Strengths and limitations
To our knowledge, this is the first study comparing WTP for flexibility at the workplace for people with diabetes and for people with chronic disease in general. Strengths of this study include the large study population and high response efficiency. Furthermore, there were no statistically significant differences in demographic or chronic disease variables between the group asked about diabetes and the group asked about chronic disease in general, limiting bias arising from heterogeneity between groups. A noteworthy strength of the DCEs used in this study is the ability to concretize the rather abstract question of how much one is willing to pay for a hypothetical attribute by obliging the respondent to choose between predefined options. Another strength of the DCE is the balanced and orthogonal design resulting in a perfectly efficient design [21].

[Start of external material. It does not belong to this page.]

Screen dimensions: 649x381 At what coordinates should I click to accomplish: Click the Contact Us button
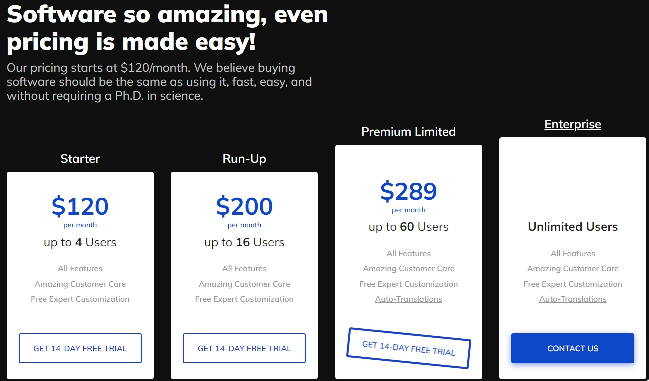(x=573, y=349)
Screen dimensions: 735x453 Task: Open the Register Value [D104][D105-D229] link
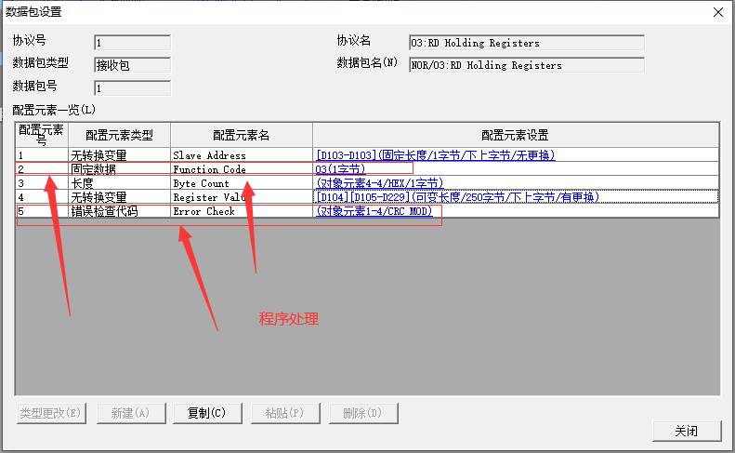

Although the DCE has many advantages, there may be some methodological limitations. DCEs may be cognitively challenging for some people, in part due to possible fatigue from the large number of questions and also due to respondents’ evaluations regarding the hypothetical context of the experiment [21]. Our response efficiency was, however, high with only 36 respondents excluded due to not understanding the DCE scenarios, indicating that the experiments were meaningful to the participants. Respondents with diabetes were excluded in this study. This may have resulted in slightly overestimated WTP values for flexible accommodations for people with diabetes at work as a previous study, surprisingly, showed relatively lower WTP for flexibility accommodations at work for people with diabetes among people with diabetes themselves [20]. Thus, the difference in WTP for people with diabetes and other chronic diseases may be even bigger than this study suggests. Furthermore, there may be issues of generalizability as it may only be a certain selected group of the general population (e.g., blue-collar workers) who participate in online surveys.
We recognize that, in seeking to set perceptions about diabetes into relief, we have compared diabetes to a number of chronic conditions with which it is often comorbid. The relative influence of diabetes specific morbidity and comorbidity in relation to the labor market outcomes of people with diabetes is, however, an important point of focus and one which research has only recently begun to address [37]. In contrast to public perceptions about the relative severity of diabetes in the context of work life, epidemiological evidence indicates a profound problem impacting both individuals and society at large. There is, moreover, the threat that diabetes will become more prevalent in the working population in the future if population ageing and lifestyle trends continue their current course. Now may be the time to take seriously the challenges that people with diabetes face in their work-life context.